U.S. negotiators will this week press China on longstanding demands that it reform how it treats U.S. companies’ intellectual property in order to seal a trade deal that could prevent tariffs from rising on Chinese imports.
The dollar gained 0.1 percent versus the yen to 109.82. However, traders expect moves in dollar/yen to be small on Monday as Japanese markets remain shut for a public holiday.
The dollar index, a gauge of its value versus six major peers, was marginally higher at 96.64, on track for its eighth straight day of gains.
Trade tensions between the world’s two largest economies have been a major driver of global investor sentiment over the past year.
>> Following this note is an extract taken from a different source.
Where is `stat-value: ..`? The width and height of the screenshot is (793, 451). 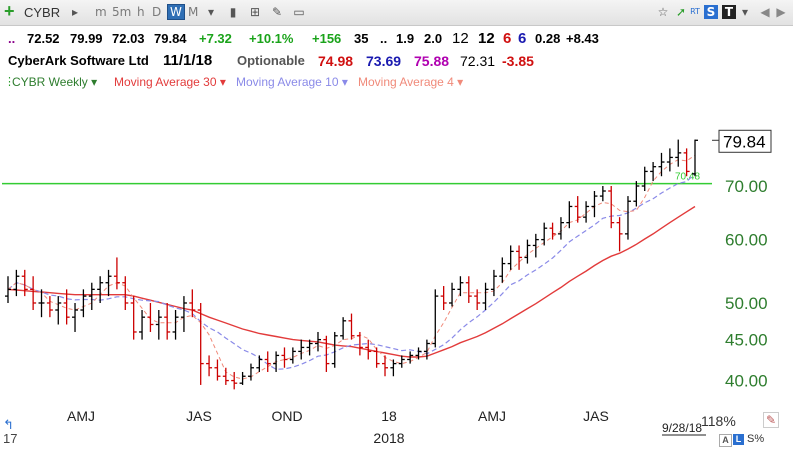
stat-value: .. is located at coordinates (384, 38).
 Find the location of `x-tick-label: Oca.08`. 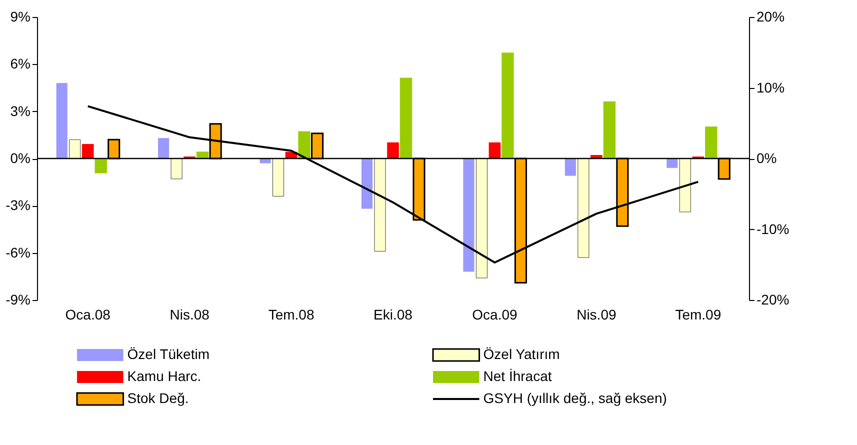

x-tick-label: Oca.08 is located at coordinates (88, 314).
Market confidence took a hit last week when U.S. President Donald Trump said he did not plan to meet with Chinese President Xi Jinping before a March 1 deadline set by the two countries to achieve a trade deal.
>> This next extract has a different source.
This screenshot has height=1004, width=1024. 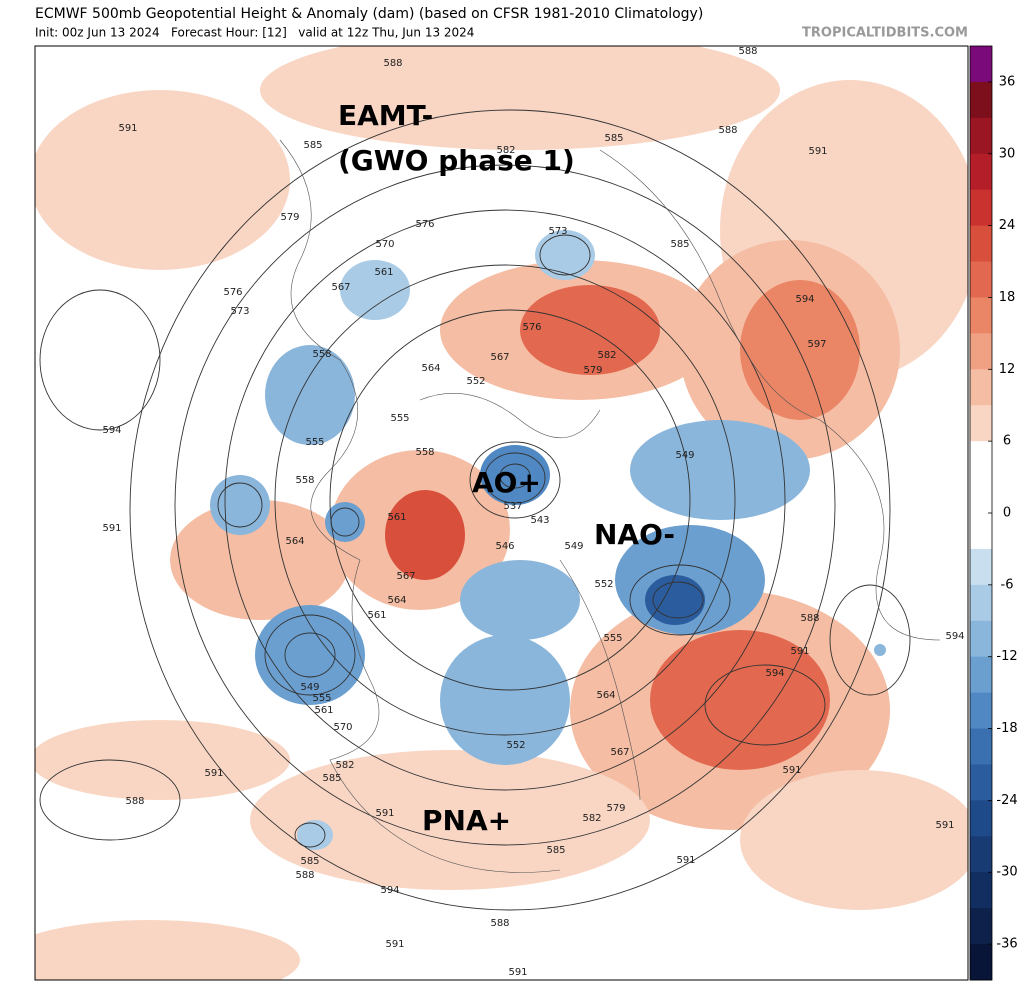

Trump has vowed to increase U.S. tariffs on $200 billion worth of Chinese imports to 25 percent from 10 percent currently if the two sides cannot reach a deal by March 2.
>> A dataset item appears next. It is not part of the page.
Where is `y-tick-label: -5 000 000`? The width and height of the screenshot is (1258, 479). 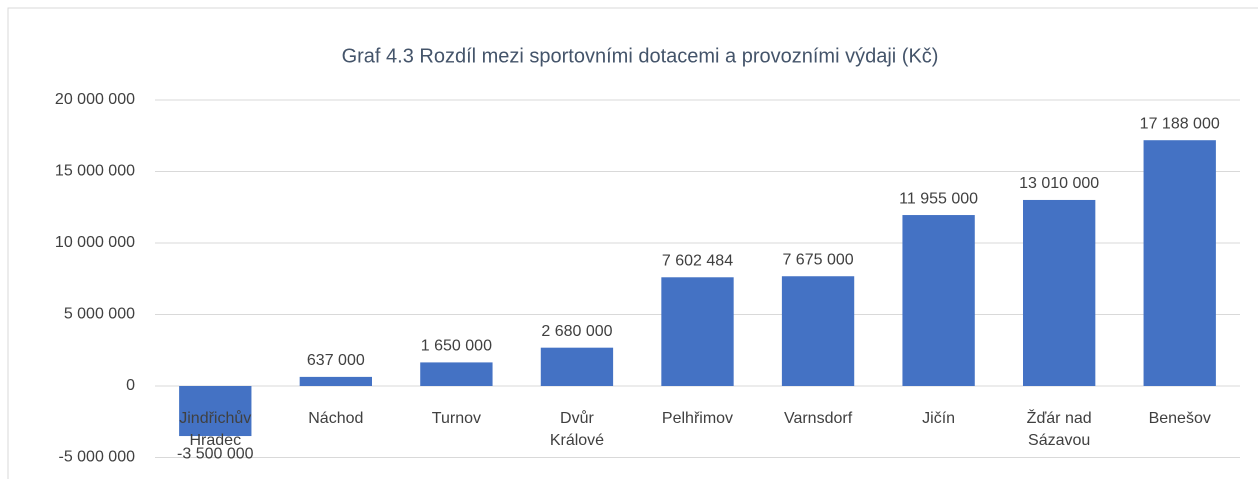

The euro was marginally lower versus the greenback at $1.1322 in early Asian trade while the Aussie was 0.15 percent higher at $0.7099, after a disastrous week in which it lost 2.2 percent.
The strength in the dollar has come despite the Federal Reserve taking a dovish stance at its last policy meeting in January. For now, investors are piling into the safety of the greenback due to fears of a sharp global economic slowdown.
The euro came under pressure as core European government debt yields touched their lowest in over two years. The single currency has lost 2.5 percent so far this month.
Benchmark German yields were just 10 basis points away from zero percent.
The European Commission sharply cut on Thursday its forecasts for euro zone economic growth for this year and next with the bloc’s largest economies expected to be held back by global trade tensions and domestic challenges.
Last month, the International Monetary Fund also downgraded its forecasts for global growth.
Elsewhere, sterling was down 0.1 percent at $1.2935. Traders expect the pound to remain volatile amid heightened political uncertainty over the Brexit process.